# Best method to determine future success or to determine best linearity?

#### nhb

##### New Member
Long time viewer, but first time poster, so excuse me if i'm in the wrong place please.
Anyway, I am working on a project that is pretty interesting. Through data mining, I am able to gather a ton of investment portfolios. Each portfolio has the obviously related statistics, including total revenue, total loss, resulting profit, and I can even get a daily break down of this for the past 3-4 years. (1200 days exactly).
I did a bit of excel manipulation, using the r2 pearson function and using a sharpe ratio (average profit/standard deviation), and I think I am on the right track because I was able to get a few results that were pretty **** consistent.
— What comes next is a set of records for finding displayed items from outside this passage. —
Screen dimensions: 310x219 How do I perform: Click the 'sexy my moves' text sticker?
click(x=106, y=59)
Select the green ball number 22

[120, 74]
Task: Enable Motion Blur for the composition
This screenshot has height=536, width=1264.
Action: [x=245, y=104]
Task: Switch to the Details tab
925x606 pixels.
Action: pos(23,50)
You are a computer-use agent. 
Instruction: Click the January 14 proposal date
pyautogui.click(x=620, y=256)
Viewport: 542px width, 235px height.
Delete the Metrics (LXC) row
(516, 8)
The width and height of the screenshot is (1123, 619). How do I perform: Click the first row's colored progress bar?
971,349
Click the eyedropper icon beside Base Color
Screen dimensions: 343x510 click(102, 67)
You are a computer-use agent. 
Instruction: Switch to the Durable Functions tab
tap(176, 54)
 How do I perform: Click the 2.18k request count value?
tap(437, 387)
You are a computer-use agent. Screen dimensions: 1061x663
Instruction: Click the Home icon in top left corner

First I break up the 1200 days into 20 day segments, and I get the net daily profit/loss. Then I accumulate the 60 points of 20-day intervals to get a growing summation. When you do this, you'll get some sort of line since you're adding up the individual intervals, and then I apply the 2 functions of r2 pearson and sharpe ratio to this line. My goal is to find portfolios that are linear in fashion, because in my eyes, if the portfolio has been linear for the past 1200 days, it should have a high chance of continued linearity.
So when you sort out my list of portfolios by highest sharpe ratio, I can choose one of the top portfolios and as you can see from the pic of the graph attached, it is somewhat consistent and linear as opposed to another portfolio that, when graphed, appears to be sinusoidal, or erratic with large jumps and dips.
My question is, can anyone give me more information on how valid my theory of using linearity for continued success is? Is there a different equation that I should be using to determine which portfolio I can invest with in the future? Is there something more capable of defining linearity of my portfolio graphs than the r2 function or the sharpe ratio?
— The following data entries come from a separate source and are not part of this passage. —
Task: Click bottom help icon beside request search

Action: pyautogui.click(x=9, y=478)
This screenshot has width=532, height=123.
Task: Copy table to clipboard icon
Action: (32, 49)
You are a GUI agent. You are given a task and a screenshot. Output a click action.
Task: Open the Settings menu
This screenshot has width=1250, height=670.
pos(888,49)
I was also thinking of using a portfolio that ranks high in =(average sum)/(loss)) or choosing a portfolio that has the least amount of losses in it. Typically though, I have observed those having alot of flat areas when graphed, and I'm not sure that would be best for future success.
Thanks!!

#### hlsmith

##### Less is more. Stay pure. Stay poor.
Welcome to the forum!

This is not my area at all, but I would wonder if you should make your selection on which model performs best on a small holdout set or use the holdout to evaluate the best fitting method?
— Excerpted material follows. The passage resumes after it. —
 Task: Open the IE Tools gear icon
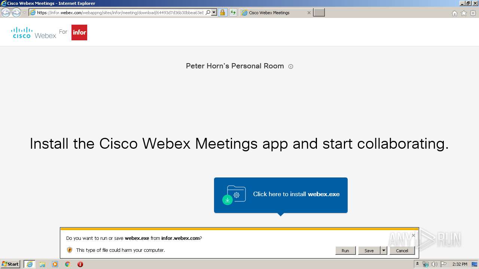pos(473,13)
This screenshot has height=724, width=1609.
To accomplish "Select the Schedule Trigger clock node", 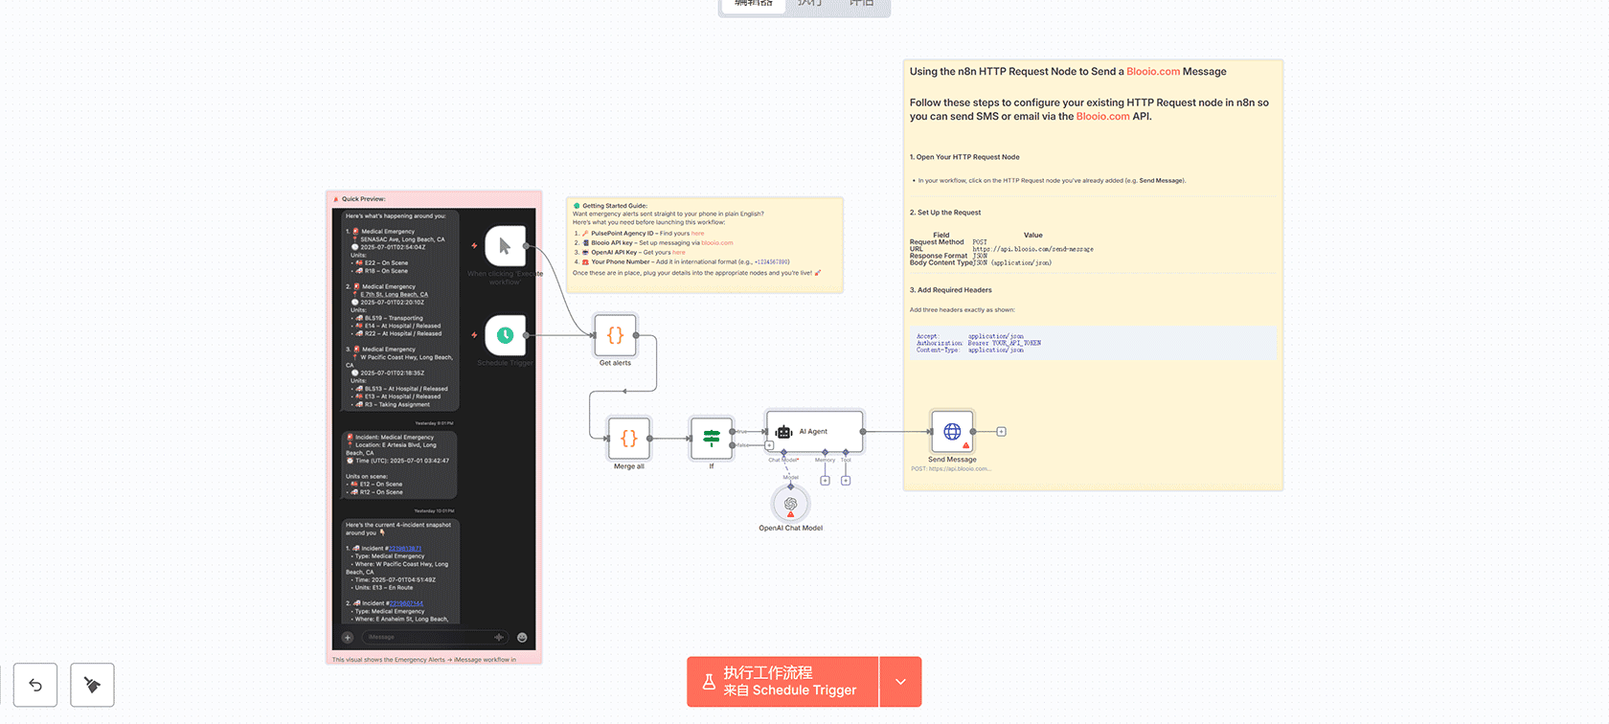I will (505, 335).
Also how often can there be exogenous shocks to the system and how do you address these - using an indicator variable?

#### nhb

##### New Member
Welcome to the forum!

This is not my area at all, but I would wonder if you should make your selection on which model performs best on a small holdout set or use the holdout to evaluate the best fitting method?

Also how often can there be exogenous shocks to the system and how do you address these - using an indicator variable?
Hi thanks! You bring up some good points. First and foremost, do you think this type of question should be in a different forum category? I know some forums are really specific so i dont want to step on anyone's toes by placing this question in the wrong spot :/

But anyway you bring up a good idea with the small holdout set, but can you explain more? I think at one point I had a similar idea, but eventually, you run into a circle because you're going to fight a question of "how much X days of past data is good enough for a future Y days of horizon data?) and that question in and of itself will have endless answers as it likely won't be an easy, consistent answer. But perhaps your idea is a bit different so would you mind explaining?

In terms of exogenous shocks or anomalies- - - I dont plan on stopping them because I don't think there is a theoretical way to do that, so I choose to just limit them. By mining a bunch of different portfolio investments, and making cumulative line graphs and by defining that line - - I think that is the best way because in my eyes, a line that is consistent or linear will have a higher chance of being successful since we know linear regression exists, and linear regression solves that specific question

#### hlsmith

##### Less is more. Stay pure. Stay poor.
Well if you are fitting a linear model, you could hold out a few recent obs, then fit different models and make your selection base on the trade off between simplicity and mean square errors from holdout data.

This forum category is fine. We all aren't as finicky as others.

#### nhb

##### New Member
Ah I see what you're saying. So take a sample, run it against random other data, and see if there is any common ground, right?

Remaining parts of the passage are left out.